Hot Take: Scorsese’s passion project took 20+ years to make it to the cinema. It’s hard to believe a film of its caliber with a director of Scorsese’s pedigree was this difficult to get financial support. Then again, it won’t make any money at the box office so you’d be hard pressed to fault the studios.
Silence is one of those films that you watch and realize why someone would become so obsessed with getting it made. You also realize, as the film spans 161 minutes and deals with very deep philosophical issues, why many studios wouldn’t give the film the time of day even with an auteur such as Martin Scorsese as the obsessed artist looking to bring the film to life. Silence is beautifully shot and well thought out. It’s a real think piece. It’ll also be lucky to break even despite its somewhat modest (in modern terms) $40 million budget.
The film itself is excellent. Andrew Garfield and Adam Driver, two very non-Portuguese actors, portray Father Sebastiao Rodrigues and Father Francisco Garupe, two Portuguese Jesuit priests who beg the church for permission to go to Japan to find out what really happened to Father Cristovao Ferreira (Liam Neeson) after word comes from Japan that Father Ferreira has apostatized. Apostatizing is the act of renouncing your religion which was a Japanese focus in the 17th century as the country felt invaded by Christians attempting to convert the Japanese citizens to Christianity.
Both Garfield and Driver do a serviceable job as the two priests but learning that there was once talk of Daniel Day-Lewis and Benicio Del Toro in the roles (and even rumors of Javier Bardem for one of the roles), you get the feeling this could have been better. There’s the whitewashing aspect that rears its head, too. Neither Garfield nor Driver are Portuguese which brings in ancillary issues to a film that is already filled with discussion points.
The story boils down to one of faith and how can it withstand being tested in the face of torture and violence. Garfield’s Father Rodrigues takes the lead role in the film and we follow him from one test of faith to another. It’s a road most would choose not to travel but we also get his perspective through Garfield’s narration of most of the film in the form of a letter sent back to the church that he is unsure will ever reach its destination. It acts more as a journal with depth of insight of his thought process as these horrific events occur around him due to Japan’s lack of acceptance of their religious practice.

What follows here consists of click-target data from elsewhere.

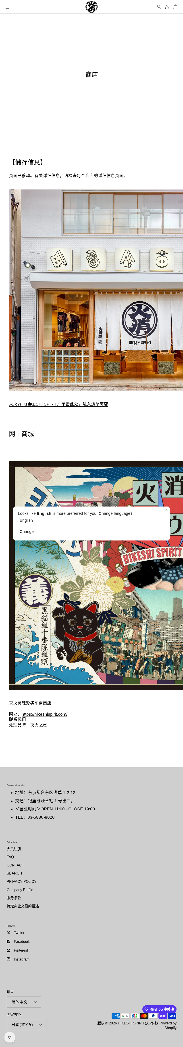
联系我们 (17, 719)
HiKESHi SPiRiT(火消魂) (138, 1023)
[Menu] (7, 7)
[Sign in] (167, 7)
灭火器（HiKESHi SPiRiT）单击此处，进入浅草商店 (58, 404)
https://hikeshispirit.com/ (44, 714)
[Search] (159, 7)
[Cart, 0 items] (175, 6)
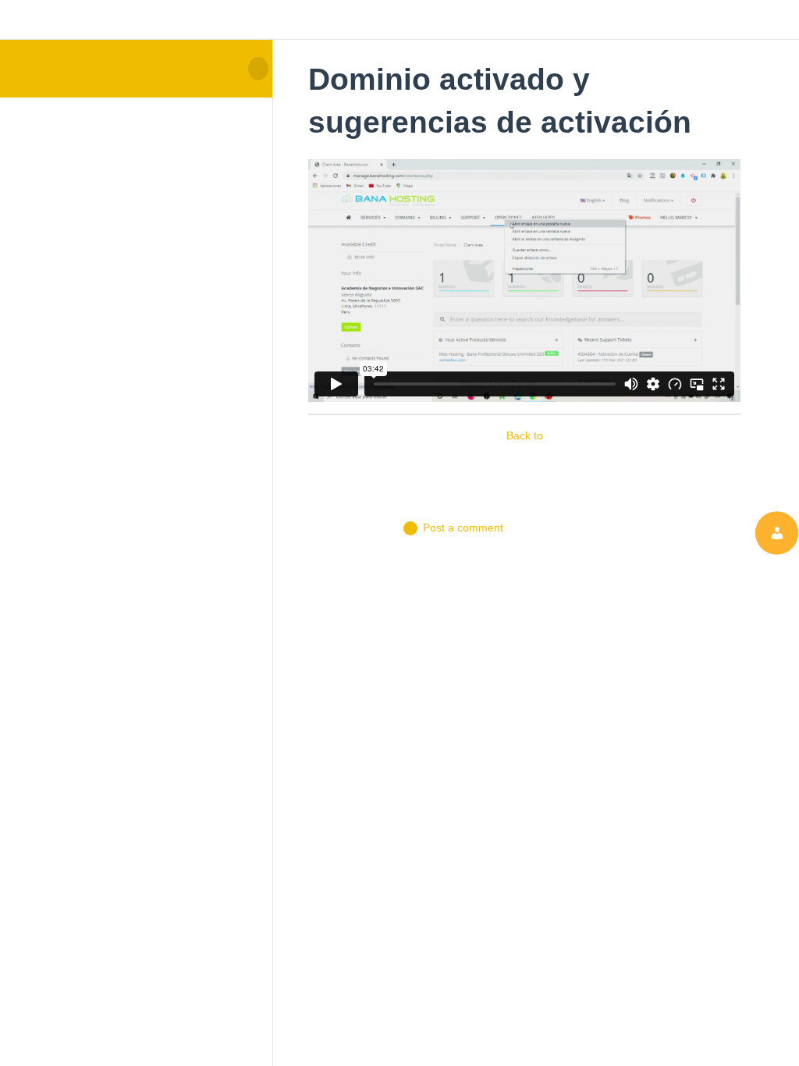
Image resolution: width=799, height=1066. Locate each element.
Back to (524, 436)
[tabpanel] (524, 281)
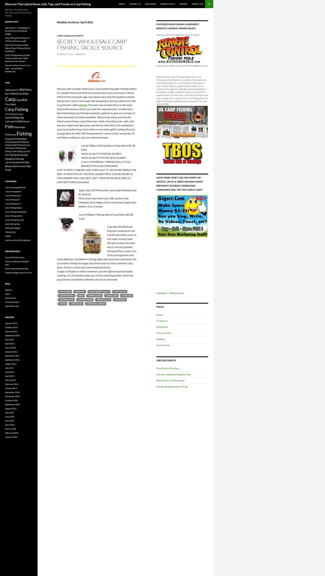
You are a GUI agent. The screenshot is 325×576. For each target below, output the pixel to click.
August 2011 (10, 364)
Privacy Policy (167, 4)
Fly (28, 151)
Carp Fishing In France (14, 114)
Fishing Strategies (12, 228)
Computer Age (67, 296)
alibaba (83, 105)
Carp (10, 99)
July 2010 (9, 412)
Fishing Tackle (11, 151)
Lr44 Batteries (85, 300)
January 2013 (11, 331)
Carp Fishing (16, 109)
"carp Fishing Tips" (13, 195)
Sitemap (183, 4)
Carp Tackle (120, 291)
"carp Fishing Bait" (13, 191)
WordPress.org (12, 306)
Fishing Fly (24, 142)
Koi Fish (15, 159)
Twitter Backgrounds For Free (172, 386)
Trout (8, 169)
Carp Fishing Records (14, 220)
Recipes (9, 166)
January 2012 (11, 351)
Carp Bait (80, 291)
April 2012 (10, 343)
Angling (8, 90)
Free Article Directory (168, 368)
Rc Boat (25, 162)
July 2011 (9, 368)
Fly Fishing (10, 154)
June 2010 (9, 416)
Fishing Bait (10, 139)
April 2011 (10, 376)
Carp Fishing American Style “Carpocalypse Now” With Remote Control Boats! (17, 58)
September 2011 (12, 360)
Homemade (22, 155)
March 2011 (10, 380)
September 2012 (12, 335)
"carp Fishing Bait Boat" (15, 187)
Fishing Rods (21, 148)
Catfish (19, 121)
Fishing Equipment (12, 142)
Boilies (26, 93)
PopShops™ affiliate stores (170, 293)
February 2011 (11, 384)
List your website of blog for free (173, 374)
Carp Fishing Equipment (70, 35)
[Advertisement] (96, 67)
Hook (8, 158)
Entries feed (10, 298)
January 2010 (11, 437)
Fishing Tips (22, 151)
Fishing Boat (21, 138)
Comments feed (12, 302)
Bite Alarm (65, 291)
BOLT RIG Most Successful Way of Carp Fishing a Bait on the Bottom (18, 48)
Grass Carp (111, 296)
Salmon (16, 166)
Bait (23, 89)
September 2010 (12, 404)
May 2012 (9, 339)
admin (81, 54)
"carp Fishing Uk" (12, 199)
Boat (14, 93)
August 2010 (10, 408)
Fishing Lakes (94, 296)
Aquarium (16, 90)
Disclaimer (150, 4)
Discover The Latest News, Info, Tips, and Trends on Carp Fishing (48, 4)
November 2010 (12, 396)
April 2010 (10, 425)
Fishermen (10, 134)
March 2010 (10, 429)
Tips (28, 166)
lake (22, 158)
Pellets (18, 162)
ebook (26, 121)
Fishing (24, 133)
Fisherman (19, 127)
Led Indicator (66, 300)
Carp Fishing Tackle (99, 291)
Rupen (63, 304)
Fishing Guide (10, 145)
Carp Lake (10, 121)
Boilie (20, 94)
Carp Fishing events (13, 216)
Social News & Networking (170, 380)
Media (8, 236)
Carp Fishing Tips (14, 117)
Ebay (81, 296)
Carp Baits (10, 104)
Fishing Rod (10, 148)
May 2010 (9, 420)
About (122, 4)
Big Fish (8, 94)
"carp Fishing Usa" (13, 203)
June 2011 (9, 372)
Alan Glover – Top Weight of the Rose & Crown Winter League (17, 31)
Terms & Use (197, 4)
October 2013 (11, 327)
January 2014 (11, 323)
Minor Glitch (103, 300)
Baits (29, 89)
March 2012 (10, 347)
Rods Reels (120, 300)
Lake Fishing (10, 162)
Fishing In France (23, 145)
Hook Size (127, 296)
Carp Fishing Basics (13, 207)
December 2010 (12, 392)
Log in (7, 294)
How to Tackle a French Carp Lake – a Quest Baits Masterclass (17, 68)
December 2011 (12, 356)
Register (8, 290)
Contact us (135, 4)
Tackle (23, 166)
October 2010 (11, 400)
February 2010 (11, 433)
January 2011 (11, 388)
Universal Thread (96, 304)
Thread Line (76, 304)
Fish (9, 126)
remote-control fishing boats (17, 240)
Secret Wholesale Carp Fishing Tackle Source (92, 44)
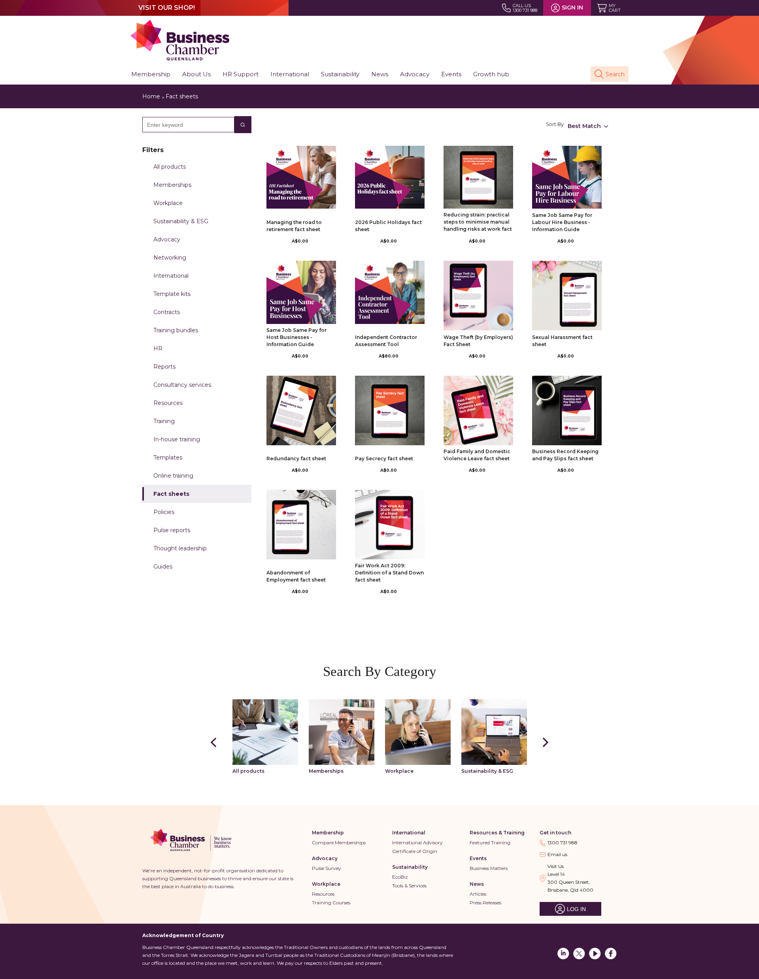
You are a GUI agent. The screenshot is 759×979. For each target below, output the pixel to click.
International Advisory (417, 842)
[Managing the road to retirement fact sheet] (301, 177)
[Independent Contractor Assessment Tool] (390, 292)
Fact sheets (182, 96)
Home (151, 96)
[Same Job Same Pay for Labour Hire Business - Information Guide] (567, 177)
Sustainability (410, 867)
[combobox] (185, 124)
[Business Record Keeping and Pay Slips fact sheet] (567, 410)
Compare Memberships (339, 842)
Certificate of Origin (414, 851)
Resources (323, 894)
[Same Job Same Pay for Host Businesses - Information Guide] (301, 292)
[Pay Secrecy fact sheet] (390, 410)
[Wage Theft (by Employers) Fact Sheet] (478, 295)
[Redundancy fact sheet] (301, 410)
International (408, 833)
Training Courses (331, 903)
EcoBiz (400, 877)
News (477, 884)
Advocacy (325, 858)
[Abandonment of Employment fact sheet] (301, 524)
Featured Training (490, 842)
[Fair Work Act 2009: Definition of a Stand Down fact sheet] (390, 524)
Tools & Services (409, 886)
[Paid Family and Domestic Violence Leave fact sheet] (478, 410)
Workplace (326, 884)
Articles (478, 894)
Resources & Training (497, 833)
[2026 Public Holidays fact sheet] (390, 177)
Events (478, 858)
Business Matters (489, 868)
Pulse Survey (326, 868)
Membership (328, 833)
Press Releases (485, 903)
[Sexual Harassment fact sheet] (567, 295)
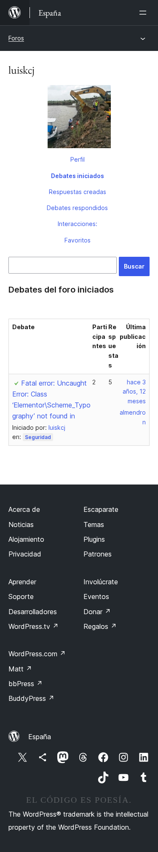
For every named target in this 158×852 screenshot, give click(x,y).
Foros (16, 38)
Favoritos (77, 240)
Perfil (77, 159)
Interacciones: (77, 223)
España (39, 736)
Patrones (97, 554)
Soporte (21, 596)
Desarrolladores (32, 611)
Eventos (96, 596)
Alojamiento (26, 539)
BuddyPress (31, 698)
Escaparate (100, 509)
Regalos (100, 626)
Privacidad (24, 554)
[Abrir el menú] (144, 12)
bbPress (25, 683)
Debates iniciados (77, 175)
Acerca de (24, 509)
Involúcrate (100, 582)
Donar (97, 611)
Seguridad (38, 437)
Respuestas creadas (77, 191)
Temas (93, 524)
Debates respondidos (77, 207)
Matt (20, 669)
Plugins (94, 539)
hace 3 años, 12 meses (134, 391)
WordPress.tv (33, 626)
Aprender (22, 582)
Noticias (21, 524)
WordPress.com (37, 654)
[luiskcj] (79, 118)
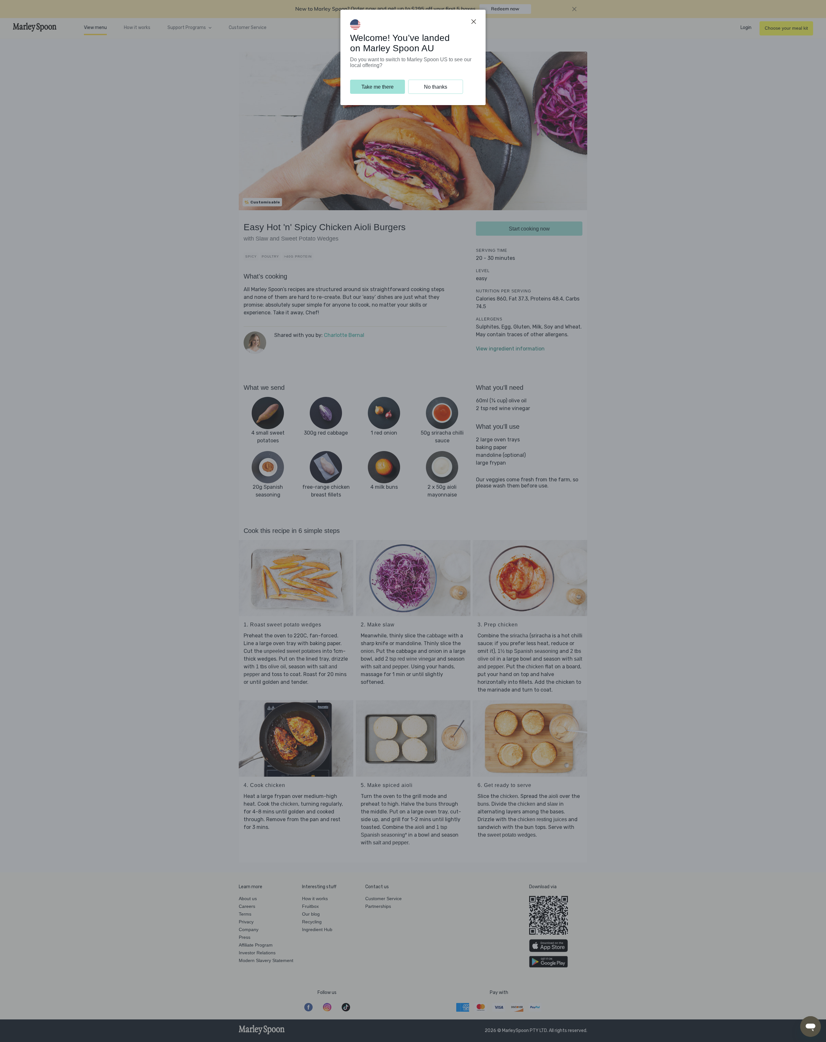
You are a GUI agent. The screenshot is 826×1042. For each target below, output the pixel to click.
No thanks (435, 87)
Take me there (377, 87)
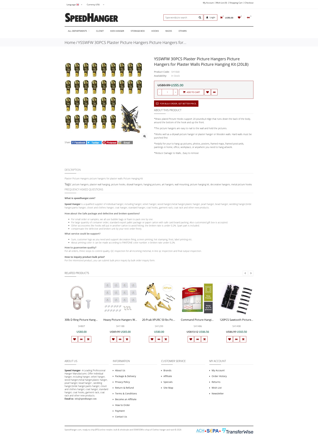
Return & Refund (124, 387)
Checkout (249, 3)
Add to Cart (193, 92)
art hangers (168, 184)
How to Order (122, 405)
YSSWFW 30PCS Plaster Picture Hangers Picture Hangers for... (132, 42)
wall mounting (182, 184)
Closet (100, 30)
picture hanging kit (199, 184)
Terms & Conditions (126, 393)
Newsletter (218, 393)
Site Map (168, 387)
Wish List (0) (221, 3)
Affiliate (167, 376)
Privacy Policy (122, 381)
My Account (208, 3)
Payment (120, 410)
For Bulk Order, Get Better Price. (178, 103)
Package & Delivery (125, 376)
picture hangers (80, 184)
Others (183, 30)
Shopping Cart (235, 3)
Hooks (155, 30)
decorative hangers (220, 184)
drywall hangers (134, 184)
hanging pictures (152, 184)
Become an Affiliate (125, 399)
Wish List (217, 387)
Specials (168, 381)
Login (212, 17)
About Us (120, 370)
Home (70, 42)
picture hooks (118, 184)
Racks (168, 30)
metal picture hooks (241, 184)
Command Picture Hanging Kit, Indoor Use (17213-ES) (214, 320)
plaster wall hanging (100, 184)
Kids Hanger (117, 30)
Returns (216, 381)
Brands (167, 370)
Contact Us (121, 416)
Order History (219, 376)
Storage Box (138, 30)
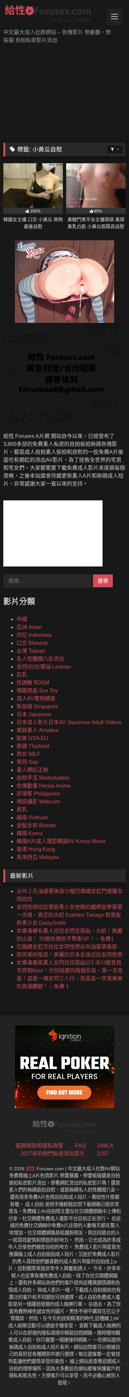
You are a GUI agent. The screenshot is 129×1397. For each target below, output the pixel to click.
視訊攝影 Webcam (38, 801)
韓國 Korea (30, 833)
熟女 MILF (28, 754)
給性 (30, 1168)
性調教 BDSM (33, 682)
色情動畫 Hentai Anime (44, 786)
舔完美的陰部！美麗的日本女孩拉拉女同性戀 (69, 954)
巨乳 (22, 675)
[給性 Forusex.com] (53, 15)
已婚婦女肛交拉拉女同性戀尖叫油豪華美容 (67, 947)
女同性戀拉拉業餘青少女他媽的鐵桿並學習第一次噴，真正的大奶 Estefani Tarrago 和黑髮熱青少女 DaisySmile (69, 915)
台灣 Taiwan (31, 651)
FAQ (80, 1145)
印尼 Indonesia (34, 635)
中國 (22, 619)
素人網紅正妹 (32, 770)
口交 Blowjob (32, 643)
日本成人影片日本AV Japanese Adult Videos (69, 722)
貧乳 (22, 809)
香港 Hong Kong (36, 849)
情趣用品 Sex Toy (37, 690)
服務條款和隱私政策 (39, 1145)
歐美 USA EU (32, 738)
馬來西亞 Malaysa (38, 857)
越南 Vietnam (32, 817)
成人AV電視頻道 (36, 698)
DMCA (105, 1145)
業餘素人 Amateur (38, 730)
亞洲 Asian (29, 627)
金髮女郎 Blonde (36, 825)
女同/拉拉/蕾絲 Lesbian (44, 667)
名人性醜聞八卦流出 (40, 659)
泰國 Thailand (33, 746)
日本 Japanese (34, 714)
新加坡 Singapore (37, 706)
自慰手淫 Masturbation (43, 778)
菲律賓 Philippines (38, 793)
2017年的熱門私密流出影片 (52, 1153)
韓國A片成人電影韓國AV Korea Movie (61, 841)
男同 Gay (27, 762)
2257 (103, 1153)
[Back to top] (108, 1377)
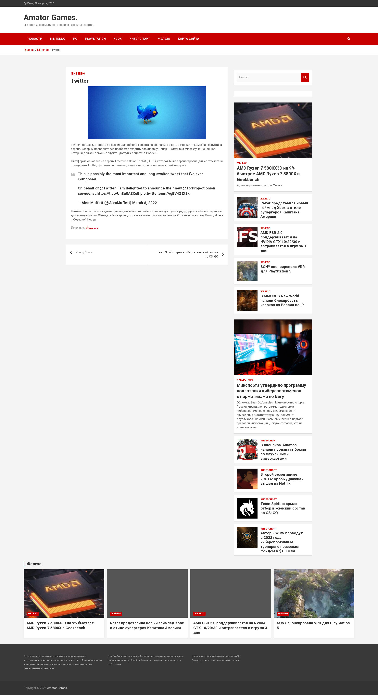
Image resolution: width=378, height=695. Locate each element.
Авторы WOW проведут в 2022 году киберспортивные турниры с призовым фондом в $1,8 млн (281, 542)
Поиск (305, 77)
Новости (35, 39)
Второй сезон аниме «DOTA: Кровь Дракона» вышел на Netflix (281, 479)
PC (75, 39)
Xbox (118, 39)
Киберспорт (140, 39)
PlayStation (95, 39)
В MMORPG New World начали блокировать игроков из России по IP (282, 300)
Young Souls (84, 252)
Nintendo (57, 39)
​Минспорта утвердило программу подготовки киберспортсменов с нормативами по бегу (271, 391)
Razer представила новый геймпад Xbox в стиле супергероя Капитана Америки (284, 210)
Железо (164, 39)
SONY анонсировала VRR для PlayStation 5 (282, 268)
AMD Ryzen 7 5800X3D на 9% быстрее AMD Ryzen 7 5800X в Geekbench (268, 174)
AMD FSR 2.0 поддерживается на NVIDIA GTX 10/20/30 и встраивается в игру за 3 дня (283, 241)
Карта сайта (188, 39)
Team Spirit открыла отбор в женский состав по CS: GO (187, 254)
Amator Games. (51, 17)
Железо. (34, 563)
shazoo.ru (91, 227)
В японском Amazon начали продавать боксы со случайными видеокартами (283, 452)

As the film progresses, you realize this is one that will be appreciated more after its theatrical run as many will be unlikely to make the trip to the cinema to see it. Scorsese’s fingerprints are all over the film. His cinematographer Rodrigo Prieto and the setting of Taiwan (where the film was shot) provide stunning visuals. It’s a deep film, the anti-popcorn flick. It’s as far away from mindless summer films as you can get outside of the three recognizable actors in the movie who once played Spider-Man, Kylo Ren and Zeus.
Unfortunately, widespread respect for what Scorsese accomplishes with Silence is unlikely to come without time unless the film earns enough recognition from the Academy to get people into theaters to see what his labor of love has bestowed. For those who do make the trip to the cinema to see it, they’ll be faced with the challenge of processing the film’s rather intellectual look at faith while also dealing with some very graphic depictions of hardship and, in some cases, torture which the priests endured in their nightmare of a spiritual journey.
“Spoiler Free” Pros
- Liam Neeson
Neeson’s Father Ferreira is the genesis of the mission our main characters are on. He appears briefly in the opening of the film and then again later. His role is vital to the plot and Neeson turns in the strongest performances in the movie.
- Perfectly Photographed
What’s amazing about the way Silence looks is that, from afar, it looks like a film from a few decades ago but it also looks as crisp and clean as anything made today. The locations chosen for shooting should also be recognized as the scenic landscapes provide an authentic backdrop for the movie.
- Silence Raises Questions
Silence has you asking yourself questions, especially if you are one of faith. Could you withstand the trials these people did in their quest to honor their faith? Is honoring your faith really that important?
“Spoiler Free” Cons
- The Length
Silence leaves no stone unturned. At some points, though, it feels like it is even overturning the pebbles as every minute detail is explored. The problem is there is an occasional feeling that Silence could have been tighter and more effective had it had less to say.